Isn’t this copying what ESPN did with its “Megacast” for the college football title game?

The Turner Sports brass says nyet. “We made that announcement prior to them doing the national championship game and it is going to be a lot different than what they did,” said Turner Broadcasting president David Levy. “They didn’t televise three different ways, so it’s a very different direction. The ultimate thing is how we are doing storytelling for these games.”

Who will be the announcers for these team-specific broadcasts?

That won’t be decided until after the Sweet 16. Turner Sports senior vice president Craig Barry said he has a spreadsheet in his Atlanta office with a list of 120 potential announcers depending on the teams that advance. Ideally, Barry said he wants broadcasters with a level of professional experience who have called games in some form for those schools. It’s not inconceivable a team’s radio broadcasters would freelance for Turner Sports for the day. “If we can create an extended experience that really generates a lot of excitement and differentiates itself from our national telecast, then we have done our job,” Barry said.

Is this a good idea?

Absolutely. Why? Because it offers viewers more options. Whether the teamcasts come off as Wayne World is anyone’s guess. “I want to see how it works,” [Charles] Barkley said. “It’s going to be very interesting. Some of those local guys are such homers. You have to be careful. Some of these guys are ridiculous, it makes you laugh sometimes.”

The choice will probably not be Wisconsin basketball announcer Matt Lepay, since he would be doing the game on radio. (Imagine that conversation at Learfield headquarters.) There are, however, two Wisconsin-based announcers who have considerable basketball experience.

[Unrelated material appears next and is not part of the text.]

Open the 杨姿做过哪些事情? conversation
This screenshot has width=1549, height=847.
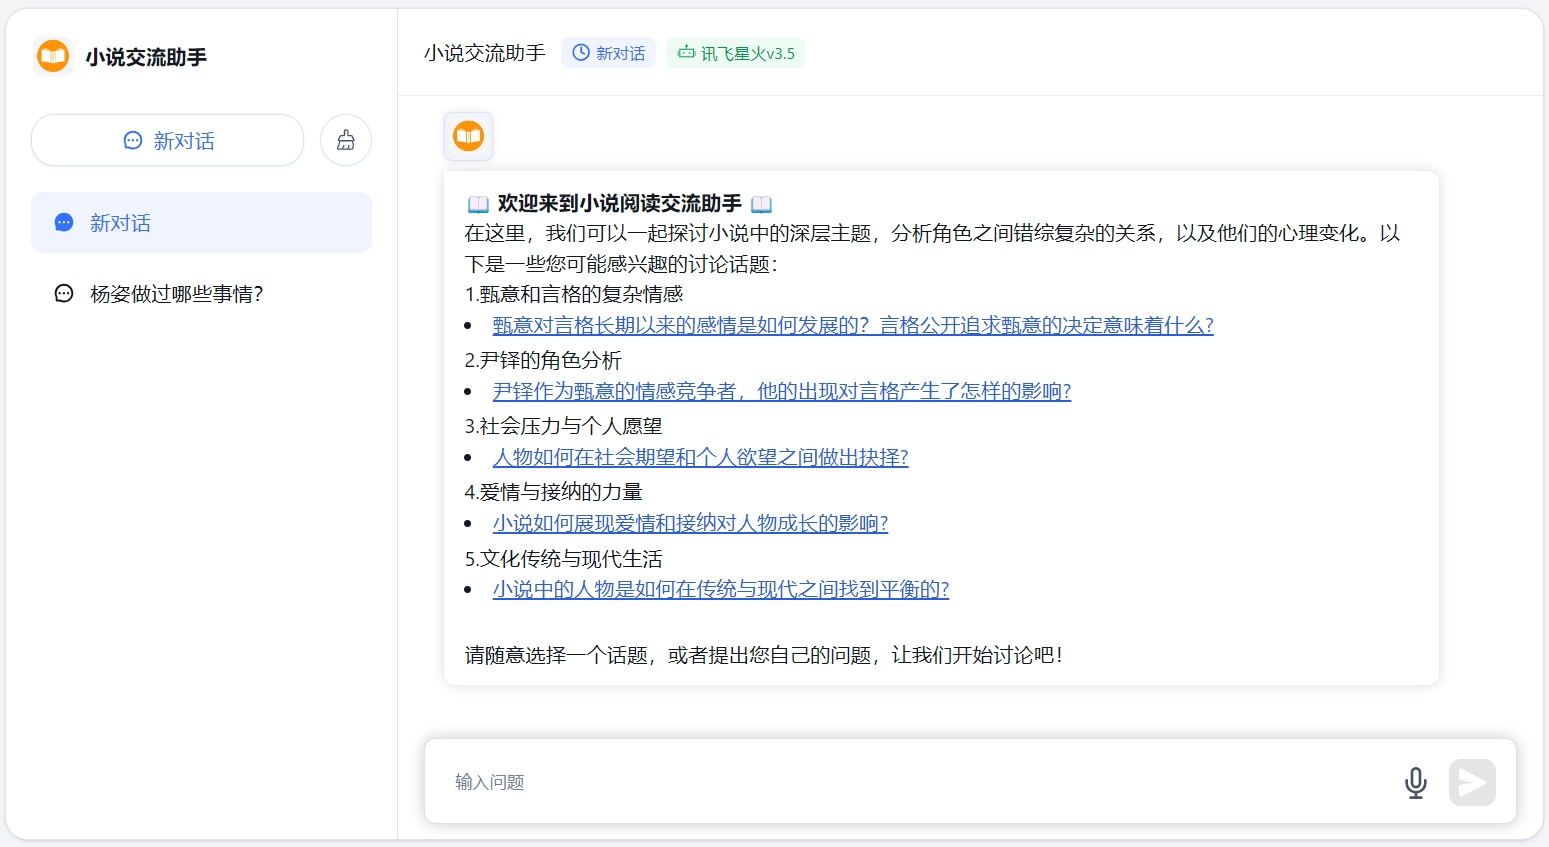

One is Brian Anderson, who will be doing Brewers’ TV games next month, but is announcing tournament games this week. The other is Wayne Larrivee, the Packers’ announcer, who used to call Chicago Bulls’ games and has done a lot of college basketball as well.

There’s another obvious choice, someone who has a quarter-century of basketball play-by-play experience, including college, on radio and TV, and who, unlike Anderson and Larrivee, is a UW grad. That would, of course, be me.